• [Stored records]
=== Section Start ===

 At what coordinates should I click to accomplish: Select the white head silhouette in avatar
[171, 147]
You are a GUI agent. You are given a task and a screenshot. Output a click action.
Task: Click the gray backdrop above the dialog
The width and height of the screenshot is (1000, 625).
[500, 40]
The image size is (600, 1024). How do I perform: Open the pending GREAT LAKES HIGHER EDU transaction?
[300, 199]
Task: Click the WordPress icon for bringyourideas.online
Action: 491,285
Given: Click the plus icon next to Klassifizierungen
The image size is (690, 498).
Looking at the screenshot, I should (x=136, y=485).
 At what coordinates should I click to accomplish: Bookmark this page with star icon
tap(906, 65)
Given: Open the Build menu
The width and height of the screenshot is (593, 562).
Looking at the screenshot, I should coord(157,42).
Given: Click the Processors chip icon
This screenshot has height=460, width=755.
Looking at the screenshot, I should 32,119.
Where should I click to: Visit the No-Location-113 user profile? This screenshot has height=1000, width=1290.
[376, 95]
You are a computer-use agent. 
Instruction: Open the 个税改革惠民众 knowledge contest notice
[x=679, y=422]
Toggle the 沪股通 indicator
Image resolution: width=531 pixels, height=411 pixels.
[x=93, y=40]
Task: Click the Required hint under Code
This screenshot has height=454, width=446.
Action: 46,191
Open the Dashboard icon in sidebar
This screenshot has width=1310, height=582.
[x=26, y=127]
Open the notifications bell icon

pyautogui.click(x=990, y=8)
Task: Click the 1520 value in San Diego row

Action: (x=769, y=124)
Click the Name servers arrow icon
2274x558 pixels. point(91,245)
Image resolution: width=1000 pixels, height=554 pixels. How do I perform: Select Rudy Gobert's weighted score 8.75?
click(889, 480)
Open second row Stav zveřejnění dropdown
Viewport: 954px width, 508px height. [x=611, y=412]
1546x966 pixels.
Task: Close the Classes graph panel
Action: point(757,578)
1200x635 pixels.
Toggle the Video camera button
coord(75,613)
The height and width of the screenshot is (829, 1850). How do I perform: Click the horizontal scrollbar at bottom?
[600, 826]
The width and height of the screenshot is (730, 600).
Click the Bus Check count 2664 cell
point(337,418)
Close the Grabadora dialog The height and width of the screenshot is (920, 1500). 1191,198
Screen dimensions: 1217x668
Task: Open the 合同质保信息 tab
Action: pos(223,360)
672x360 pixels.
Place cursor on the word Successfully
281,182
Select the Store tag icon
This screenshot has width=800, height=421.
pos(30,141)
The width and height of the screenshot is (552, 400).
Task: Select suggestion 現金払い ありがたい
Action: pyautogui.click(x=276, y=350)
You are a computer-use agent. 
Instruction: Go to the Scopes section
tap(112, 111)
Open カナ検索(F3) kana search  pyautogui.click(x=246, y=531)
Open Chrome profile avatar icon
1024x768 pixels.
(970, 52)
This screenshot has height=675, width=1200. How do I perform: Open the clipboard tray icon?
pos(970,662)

=== Section End ===

• [Task objective] Quote, with nothing altered, all lines from the start of the entries to the line that carries "Task: Click the gray", inclusive.

• [Answer to this task]
 At what coordinates should I click to accomplish: Select the white head silhouette in avatar
[171, 147]
You are a GUI agent. You are given a task and a screenshot. Output a click action.
Task: Click the gray backdrop above the dialog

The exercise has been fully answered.